▶
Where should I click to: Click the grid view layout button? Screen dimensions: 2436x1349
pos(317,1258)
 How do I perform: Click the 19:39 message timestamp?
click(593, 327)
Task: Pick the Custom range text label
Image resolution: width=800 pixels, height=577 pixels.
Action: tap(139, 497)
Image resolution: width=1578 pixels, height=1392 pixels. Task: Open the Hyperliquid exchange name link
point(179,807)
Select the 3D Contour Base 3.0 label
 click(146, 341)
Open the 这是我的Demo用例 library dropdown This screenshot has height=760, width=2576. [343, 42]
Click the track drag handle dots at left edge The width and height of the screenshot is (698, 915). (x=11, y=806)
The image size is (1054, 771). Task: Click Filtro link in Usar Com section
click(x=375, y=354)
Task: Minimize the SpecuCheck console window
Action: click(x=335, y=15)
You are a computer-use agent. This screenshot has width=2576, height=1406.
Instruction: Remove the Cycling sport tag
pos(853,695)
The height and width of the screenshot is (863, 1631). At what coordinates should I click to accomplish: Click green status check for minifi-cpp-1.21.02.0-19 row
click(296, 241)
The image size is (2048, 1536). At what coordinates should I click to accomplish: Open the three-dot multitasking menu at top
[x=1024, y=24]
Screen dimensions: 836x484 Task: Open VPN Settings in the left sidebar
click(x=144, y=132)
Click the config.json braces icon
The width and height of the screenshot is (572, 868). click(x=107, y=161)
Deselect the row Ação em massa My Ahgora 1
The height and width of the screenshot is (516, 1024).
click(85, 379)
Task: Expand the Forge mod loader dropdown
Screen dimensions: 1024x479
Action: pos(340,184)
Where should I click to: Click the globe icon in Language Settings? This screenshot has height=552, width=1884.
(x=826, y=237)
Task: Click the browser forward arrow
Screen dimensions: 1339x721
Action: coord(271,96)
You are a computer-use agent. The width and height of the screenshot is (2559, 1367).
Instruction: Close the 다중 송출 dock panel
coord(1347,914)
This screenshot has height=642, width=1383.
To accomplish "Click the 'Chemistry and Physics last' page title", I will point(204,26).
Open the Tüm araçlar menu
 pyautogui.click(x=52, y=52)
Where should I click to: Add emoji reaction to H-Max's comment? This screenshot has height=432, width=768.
◀
TASK ITEM: Among the records above, only the lines between the line holding "Select the 3D Contour Base 3.0 label" and the line holding "Click the track", inclusive, are to be output, exactly as written.

ANSWER BOX:
Select the 3D Contour Base 3.0 label
 click(146, 341)
Open the 这是我的Demo用例 library dropdown This screenshot has height=760, width=2576. [343, 42]
Click the track drag handle dots at left edge The width and height of the screenshot is (698, 915). (x=11, y=806)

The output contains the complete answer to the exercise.